→ **GIVEN TASK**:
Please render each line of the data below as a string in a JSON list, one string per line, and leave out the pictures and any blank lines.

→ **THE INPUT**:
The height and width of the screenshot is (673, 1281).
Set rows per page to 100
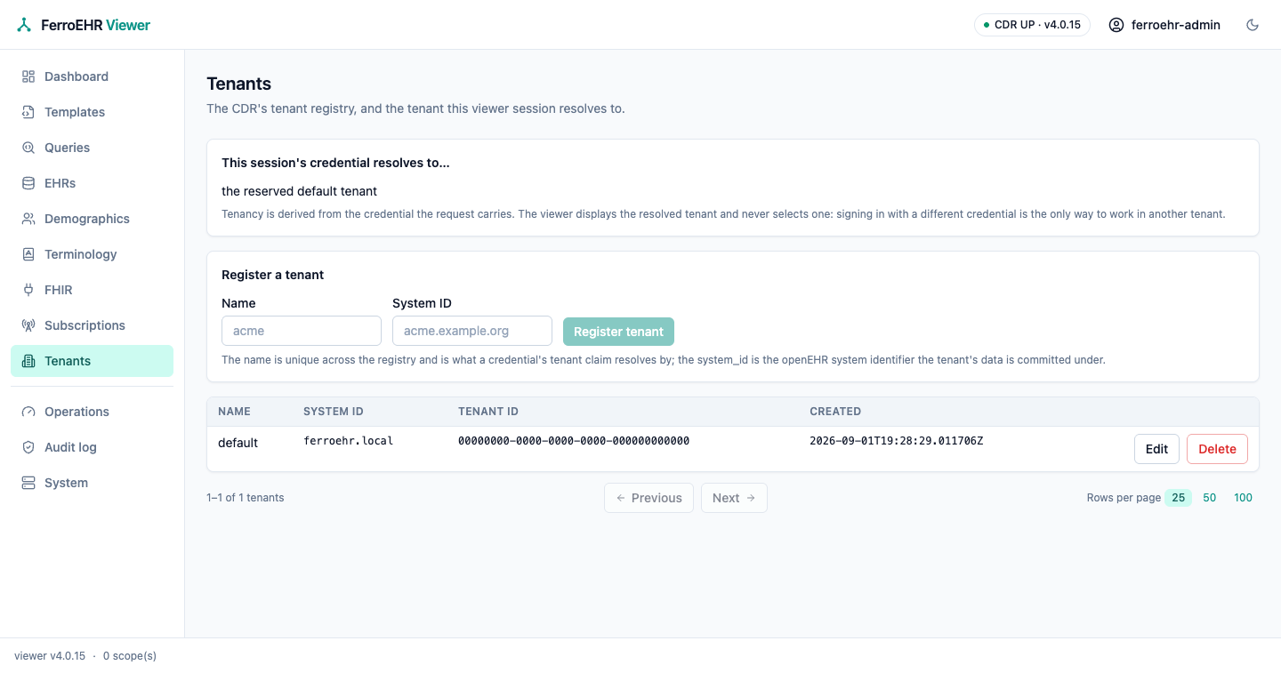click(x=1243, y=498)
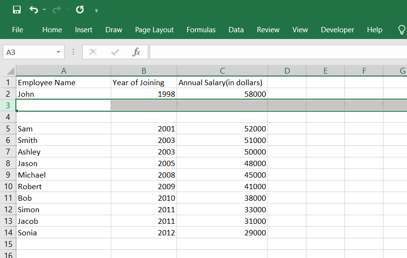Click the Redo arrow icon
The height and width of the screenshot is (258, 407).
tap(57, 10)
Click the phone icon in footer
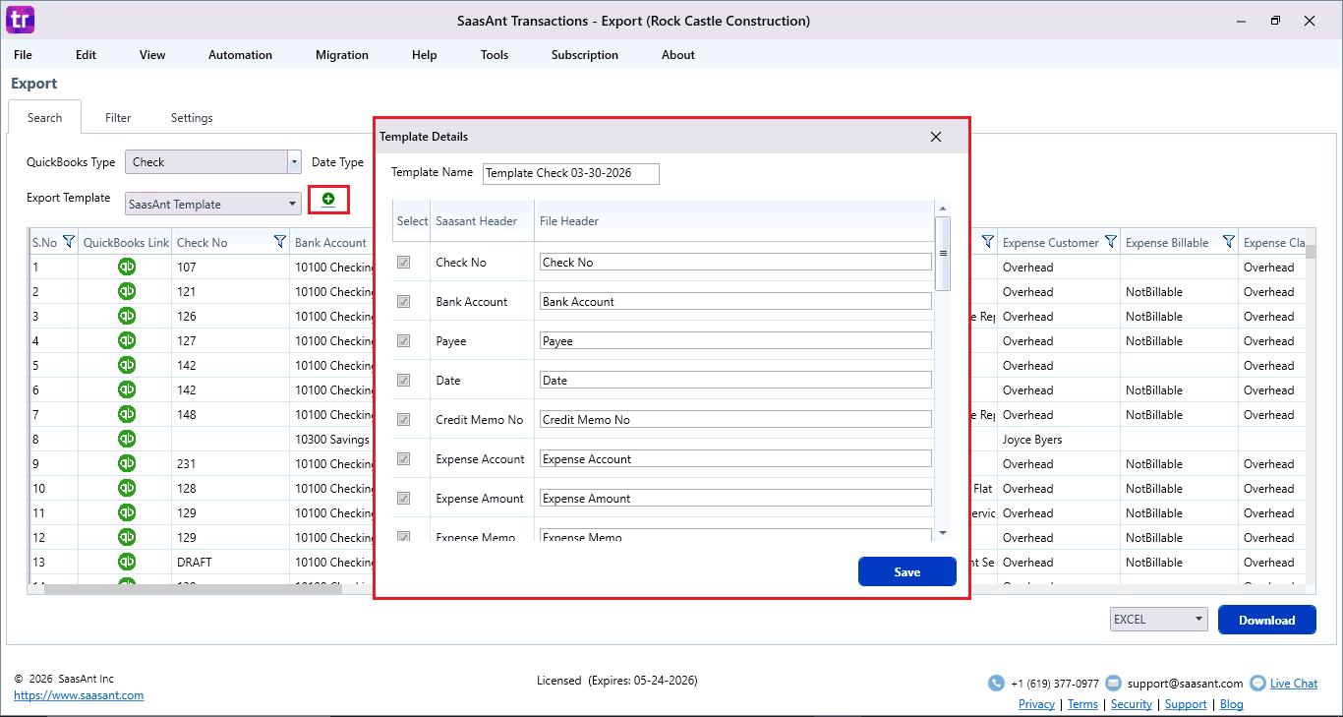 point(996,684)
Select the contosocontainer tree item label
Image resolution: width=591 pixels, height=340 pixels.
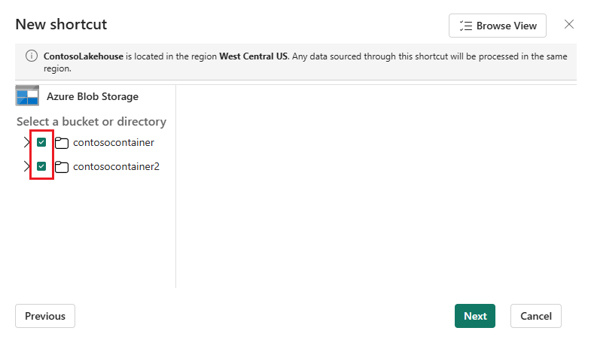tap(114, 142)
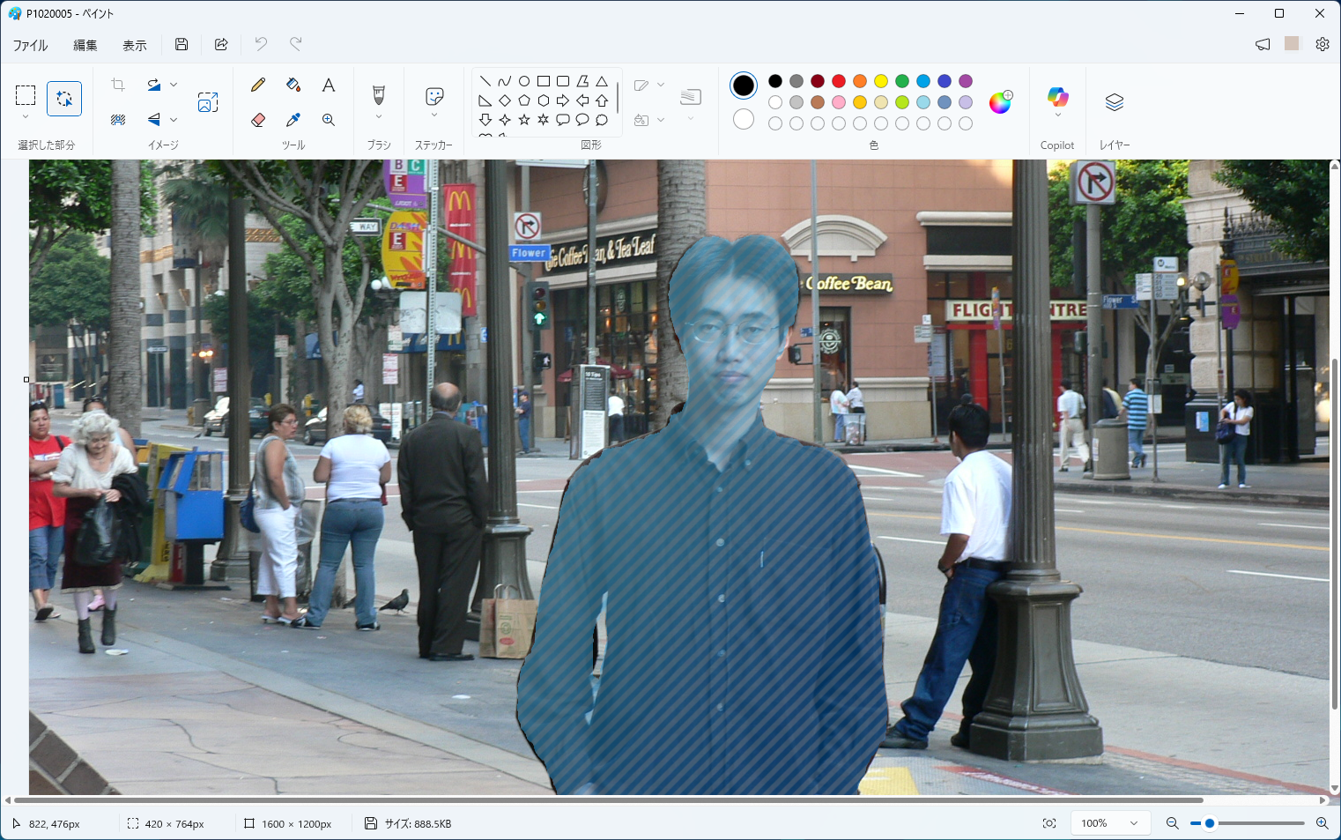
Task: Open the Copilot button
Action: [1057, 97]
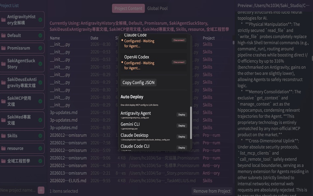The image size is (313, 196).
Task: Select the Project Content tab
Action: point(128,8)
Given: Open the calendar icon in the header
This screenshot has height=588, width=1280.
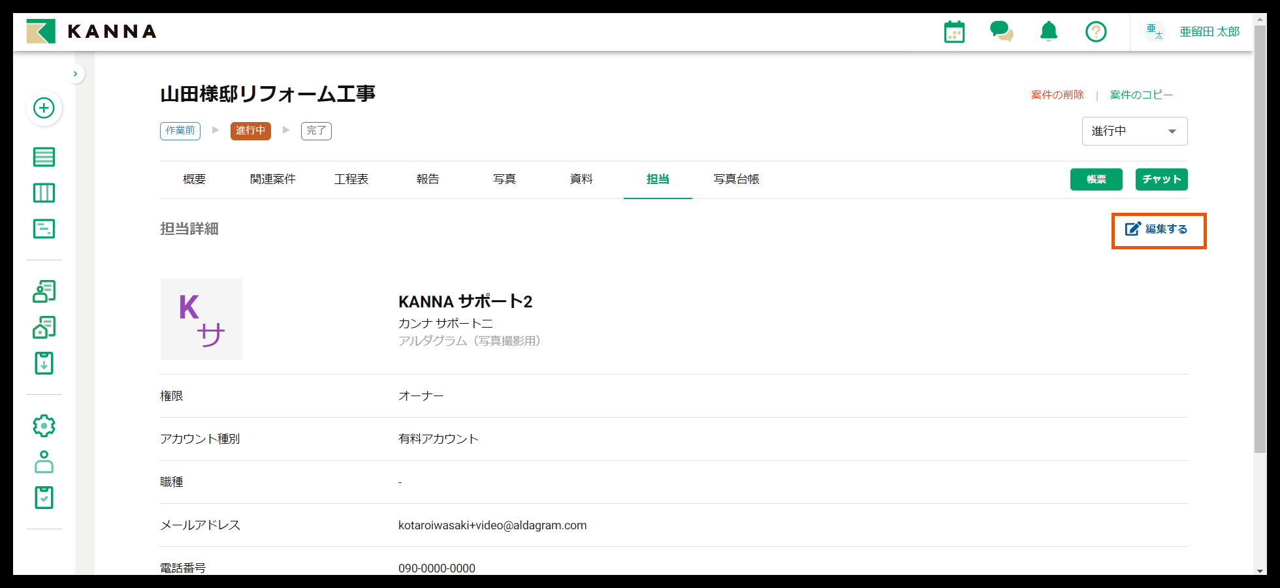Looking at the screenshot, I should click(x=953, y=31).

→ **RESPONSE**:
[
  "The height and width of the screenshot is (673, 1281).",
  "Set rows per page to 100",
  "click(x=1243, y=498)",
  "Click the Redo arrow icon",
  "The height and width of the screenshot is (258, 407).",
  "tap(57, 10)",
  "Click the phone icon in footer",
  " point(996,684)",
  "Select the contosocontainer tree item label",
  "Image resolution: width=591 pixels, height=340 pixels.",
  "tap(114, 142)",
  "Task: Open the Copilot button",
  "Action: [1057, 97]",
  "The image size is (313, 196).",
  "Task: Select the Project Content tab",
  "Action: point(128,8)",
  "Given: Open the calendar icon in the header",
  "This screenshot has height=588, width=1280.",
  "Looking at the screenshot, I should click(x=953, y=31)."
]